The surprisal is -log₂(p) = 2.5. Rearranging gives p = 2^-2.5 = 0.1768.

 

Question 3

From Section 9.5 we know the height of the uniform density is 1/40. The probability to the right of a particular value x is

P(X ≥ x) = base × height = (190 - x) × (1/40).

We want this to be p. Solving gives 40p = 190 - x, so x = 190 - 40p.

For example, how tall would you be if you were in the top 10% of heights in this distribution? Substituting p = 0.1 into the formula gives x = 190 - 40(0.1) = 186, so the top 10% of heights consists of females taller than 186 cm.

 

Question 4

This question is much harder than the previous one. From Section 9.5 we know the height of the triangular density is 1/20. If x is 170 or more then the height of the density curve at x is (1/20)×((190 - x)/20). You can check that this gives height 0 for x=190 and height 1/20 for x=170. The area to the right of x is then

P(X ≥ x) = (1/2) × base × height = (1/2) × (190 - x) × (1/20)×((190 - x)/20) = (1/800)×(190 - x)².

We want this to be p. Solving gives 800p = (190 - x)², so x = 190 - √(800p).

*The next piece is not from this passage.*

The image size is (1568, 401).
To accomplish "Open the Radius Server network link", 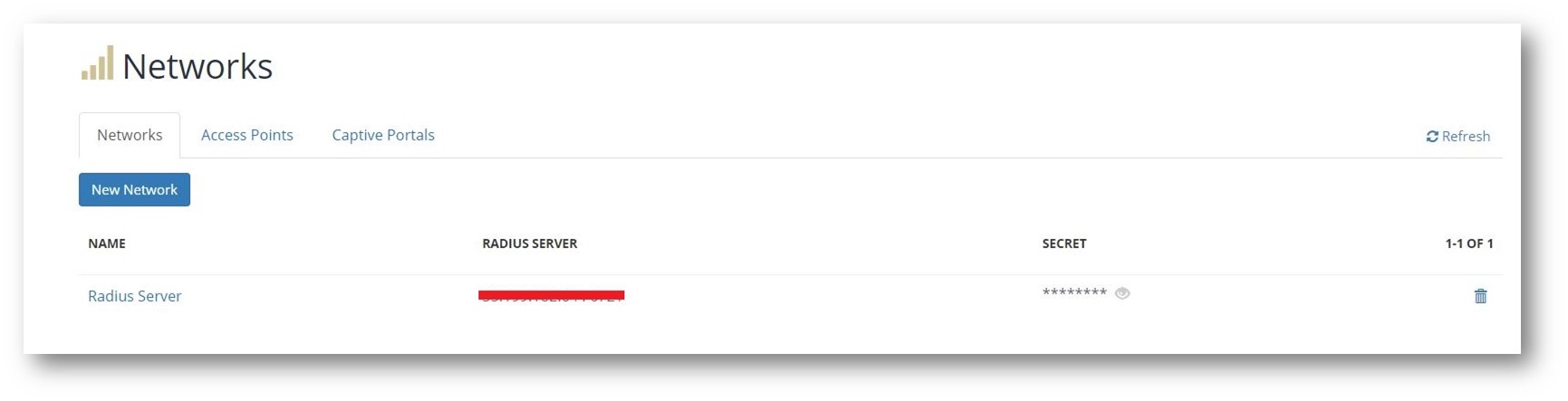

For example, how tall would you be if you were in the top 10% of heights in this distribution? Substituting p = 0.1 into the formula gives x = 190 - √(80) = 181.1, so the top 10% of heights consists of females taller than 181.1 cm.

This formula only works for x ≥ 170 (p ≤ 0.5). For x ≤ 170 (p ≥ 0.5) the area to the right is

P(X ≥ x) = 1 - (1/800)×(x - 150)².

Solving this to get x in terms of p gives x = 150 + √(800(1 - p)).